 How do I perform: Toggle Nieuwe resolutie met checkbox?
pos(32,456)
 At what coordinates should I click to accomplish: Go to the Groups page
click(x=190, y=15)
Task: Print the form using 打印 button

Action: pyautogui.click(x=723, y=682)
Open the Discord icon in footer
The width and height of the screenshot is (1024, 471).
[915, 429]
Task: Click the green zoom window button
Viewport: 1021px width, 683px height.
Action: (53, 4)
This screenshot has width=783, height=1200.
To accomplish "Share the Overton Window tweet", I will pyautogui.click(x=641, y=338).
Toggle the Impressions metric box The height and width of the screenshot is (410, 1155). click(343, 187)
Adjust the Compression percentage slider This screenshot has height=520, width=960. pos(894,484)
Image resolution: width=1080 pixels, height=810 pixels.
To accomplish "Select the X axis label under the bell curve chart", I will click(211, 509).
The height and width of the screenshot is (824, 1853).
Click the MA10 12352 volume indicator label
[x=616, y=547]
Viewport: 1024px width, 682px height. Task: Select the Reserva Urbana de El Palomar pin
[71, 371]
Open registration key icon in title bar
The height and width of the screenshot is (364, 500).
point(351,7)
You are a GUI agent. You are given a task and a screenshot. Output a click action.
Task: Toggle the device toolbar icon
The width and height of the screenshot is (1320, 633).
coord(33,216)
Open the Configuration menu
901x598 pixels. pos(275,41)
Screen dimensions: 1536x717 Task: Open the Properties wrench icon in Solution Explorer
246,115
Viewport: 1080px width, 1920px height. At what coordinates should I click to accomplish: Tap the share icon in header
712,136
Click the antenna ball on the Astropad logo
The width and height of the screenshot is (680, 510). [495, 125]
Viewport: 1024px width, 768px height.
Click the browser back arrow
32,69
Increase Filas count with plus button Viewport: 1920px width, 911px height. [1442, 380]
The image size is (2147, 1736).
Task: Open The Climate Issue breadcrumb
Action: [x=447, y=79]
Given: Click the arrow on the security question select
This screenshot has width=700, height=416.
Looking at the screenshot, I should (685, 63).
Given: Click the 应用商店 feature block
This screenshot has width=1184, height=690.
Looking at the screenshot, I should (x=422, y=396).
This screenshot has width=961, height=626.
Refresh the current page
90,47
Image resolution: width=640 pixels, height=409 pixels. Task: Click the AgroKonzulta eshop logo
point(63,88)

******

• ASSIGNED TASK:
Your answer should be the exact lines above from the one with "This screenshot has width=783, height=1200." through the one with "Image resolution: width=1080", both included, and nothing besides.

• FINISHED EXERCISE:
This screenshot has width=783, height=1200.
To accomplish "Share the Overton Window tweet", I will pyautogui.click(x=641, y=338).
Toggle the Impressions metric box The height and width of the screenshot is (410, 1155). click(343, 187)
Adjust the Compression percentage slider This screenshot has height=520, width=960. pos(894,484)
Image resolution: width=1080 pixels, height=810 pixels.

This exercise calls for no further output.